■ PAGE EXCERPT:
+ + + +
Bioengineer shares $100,000 to develop low-cost test for parasitic worms

- By Kris Newby

Manu Prakash Uganda Children

Children in Uganda sit at the graves of two of their siblings buried side by side. Both were likely victims of infectious disease.

Manu Prakash, PhD, took a photo late last year while visiting the Tororo District in eastern Uganda: It shows children sitting on the grave of one of two siblings buried side by side.

Both were likely casualties of malaria or some other infectious disease, said Prakash, an assistant professor of bioengineering. The photo serves as a tragic reminder of the toll in Africa of such diseases, which Prakash is fighting through his lab's efforts to develop low-cost diagnostics. He was most recently in Africa last November to evaluate some of his inventions.

"Being in the field gives meaning to working in global health," Prakash said. "It teaches you empathy, a driving force so strong that it transforms ideas into actions."

His latest invention is an electromagnetic patch able to noninvasively detect parasitic worms. To help test it, Prakash and co-investigator Judy Sakanari, PhD, a research pathologist at the UC-San Francisco, received a $100,000 Grand Challenges Explorations award from the Gates Foundation.

The first prototypes will be used to detect the worm that causes onchocerciasis, or "river blindness," which afflicts approximately 37 million people in Africa, Yemen and Central and South America. Transmitted through repeated bites of blackflies, it is a major cause of preventable blindness.

Current diagnostic methods require the use of expensive ultrasound equipment to determine whether parasitic worms are alive under the skin or inside lymph nodes. Prakash's more frugal design consists of a Band-Aid-sized patch embedded with a sensor to detect minute electrical changes when worms wiggle under the skin or form calcified cysts. He expects that the final device will cost less than $10 and will be easier to use in rural settings.
+ + + +
■ DATA EXTRACT:
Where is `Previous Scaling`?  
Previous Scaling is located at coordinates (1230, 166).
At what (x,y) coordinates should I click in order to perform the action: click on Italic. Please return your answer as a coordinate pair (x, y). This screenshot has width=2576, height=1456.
+ + + +
■ ACTIVITY: Continue the article about the bioengineer's low-cost patch for detecting parasitic worms from the point where it stops.

■ EXERCISE ANSWER:
On the same trip, Prakash and Jim Cybulski, a Stanford PhD student in mechanical engineering, were working to clinically evaluate Foldscope, an inexpensive microscope made of folded paper that is being mass-produced and used for diagnosing diseases like malaria, schistosomiasis, African sleeping sickness, tuberculosis and various filarial diseases. The Foldscope project is funded by Spectrum, the Stanford Center for Clinical and Translational Research and Education, and C-IDEA, Stanford's Consortium for Innovation, Design, Evaluation and Action. (In addition, Cybulski recently was awarded a Global Health Equity Scholars Fellowship, funded by National Institutes of Health, for field testing the device.)

The magnitude of the malaria problem in Uganda, which has one of the highest rates of infected mosquitoes in the world, became crystal clear during their trip.

"There was one hut where we trapped 400 mosquitoes in one night," Prakash said. "And some public health centers that we visited had almost 100 malaria cases per day, with mothers of large families bringing in at least one child a week for testing."

The Grand Challenges Exploration initiative, sponsored by the Bill & Melinda Gates Foundation, is designed to fund innovative ideas to address persistent global health and development problems. Winners in this round had to demonstrate, in just two pages, a creative idea critical to global health, such as next-generation condoms, ways to help female farmers in the developing world and new interventions for neglected tropical diseases. Prakash's idea for the electromagnetic patch was chosen from among 2,700 proposals that spanned 14 countries.

Applications for the next round of exploration grants will open in March. More information is available at http://www.gcgh.org/explorations/Pages/GrantsAwarded.aspx.


Kris Newby is the communications manager for Spectrum, the Stanford Center for Clinical and Translational Research and Education.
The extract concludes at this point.